O habitué

Aproximou-se do balcão com a nota do pedido pago, e pediu ao barista um caramel latte machiatto. O funcionário exibiu um sorriso profissional e indagou:

- O nome é Karl, não é?

- Eu mesmo - redarguiu o cliente, apontando uma mesinha com uma única cadeira num canto da cafeteria. - Vou aguardar ali.

Tirou o sobretudo, que pendurou nas costas da cadeira, e sentou-se, observando o ambiente sem demonstrar curiosidade. O salão não tinha muita gente àquela hora da noite, e os presentes não lhe deram atenção, absortos que estavam com suas telas portáteis. Instantes depois, o barista acenou do balcão.

- Karl!

Ele ergueu-se e foi buscar a bebida. Depois, voltou ao lugar e começou a beber, vagarosamente, expressão distraída. Foi então que a porta da cafeteria abriu-se e um policial uniformizado entrou; enfiou os polegares no cinto numa pose confiante, e olhou para o barista que parecia apreensivo. Este apontou Karl com o queixo.

- Boa noite, senhor.

Karl ergueu os olhos do copo alto de papelão encerado. O guarda o encarava de modo simpático.

- Boa noite, policial.

- Vejo que o senhor não tem uma tela.

- É verdade. Creio que a deixei em casa - redarguiu Karl com tranquilidade.

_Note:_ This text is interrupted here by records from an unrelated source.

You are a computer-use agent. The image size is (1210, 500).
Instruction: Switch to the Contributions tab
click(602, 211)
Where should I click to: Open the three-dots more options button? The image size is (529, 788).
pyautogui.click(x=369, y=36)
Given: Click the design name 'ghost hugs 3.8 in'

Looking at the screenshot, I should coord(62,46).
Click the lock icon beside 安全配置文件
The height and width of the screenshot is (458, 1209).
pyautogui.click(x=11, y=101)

- O senhor costuma frequentar esta cafeteria?

- Sim; duas ou três vezes por semana, à noite. Por quê?

O guarda girou a cabeça para indicar o balcão.

- Os atendentes já perceberam que o senhor nunca consulta uma tela quando está aqui.

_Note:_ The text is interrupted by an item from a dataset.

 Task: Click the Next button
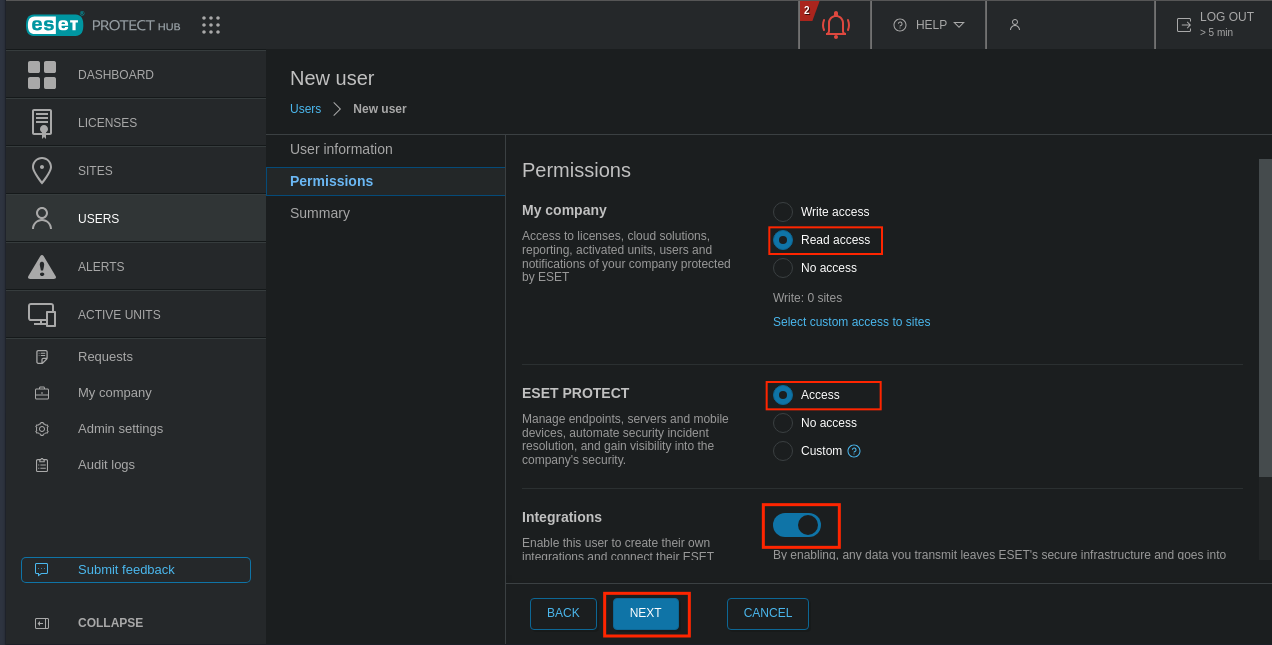click(645, 613)

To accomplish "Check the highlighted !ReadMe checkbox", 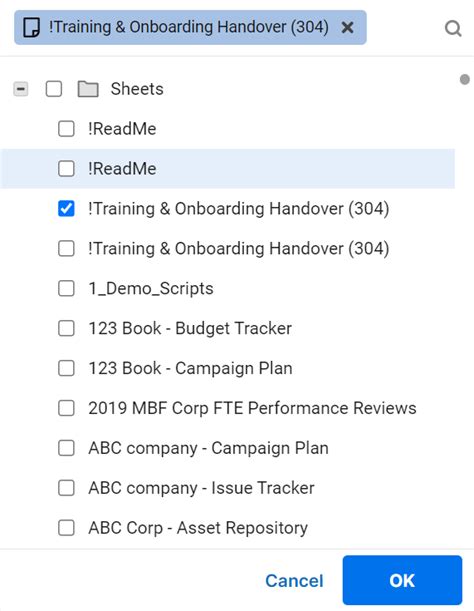I will [x=66, y=169].
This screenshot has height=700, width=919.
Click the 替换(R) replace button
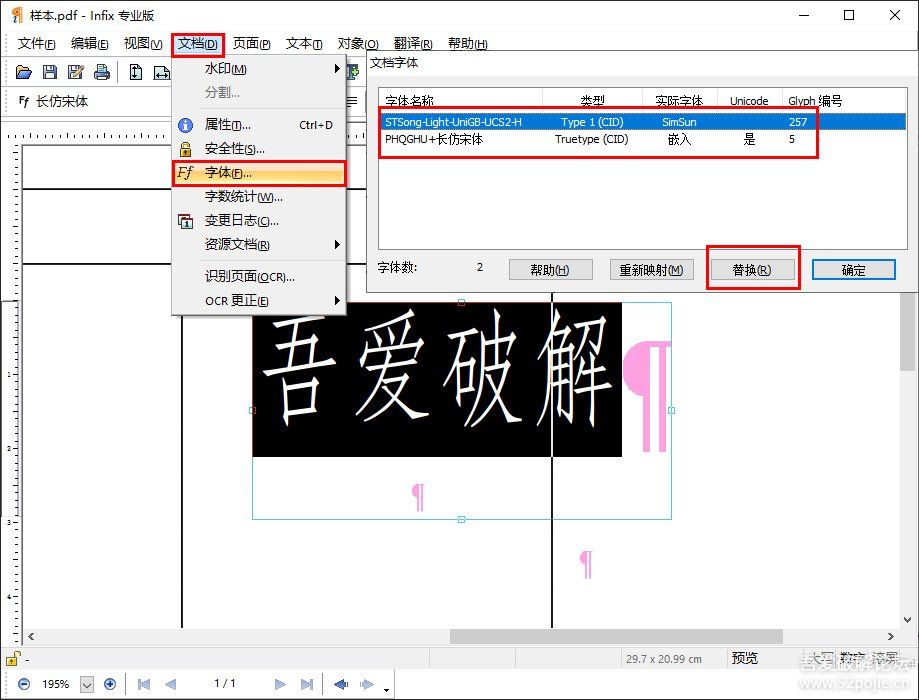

Os demais clientes aparentaram despertar ao ouvir estas palavras; aquilo soava muito, muito irregular. Olharam para Karl como quem desperta de um sonho.

- E é irregular não consultar uma tela num local público? Estou aqui apenas pelo café, posso consultar a tela em casa.

- Mas foi por isso que inventaram as telas portáteis, senhor - insistiu o policial num tom persuasivo. - O senhor mora com alguém?

- Não, moro só - redarguiu Karl, aprumando o corpo. - Isso é algum crime?

- Não senhor - redarguiu afavelmente o policial. - Mas reforça a necessidade de que ande sempre com sua tela portátil. Se sofrer um acidente e precisar de ajuda, o dispositivo dará o alerta aos serviços de emergência; sem a sua tela, dependerá inteiramente da intercessão de outras pessoas.

- As quais, provavelmente, estarão muito ocupadas com suas telas para notarem que preciso de ajuda - Karl usou um tom irônico, mas o policial não deu sinais de haver percebido.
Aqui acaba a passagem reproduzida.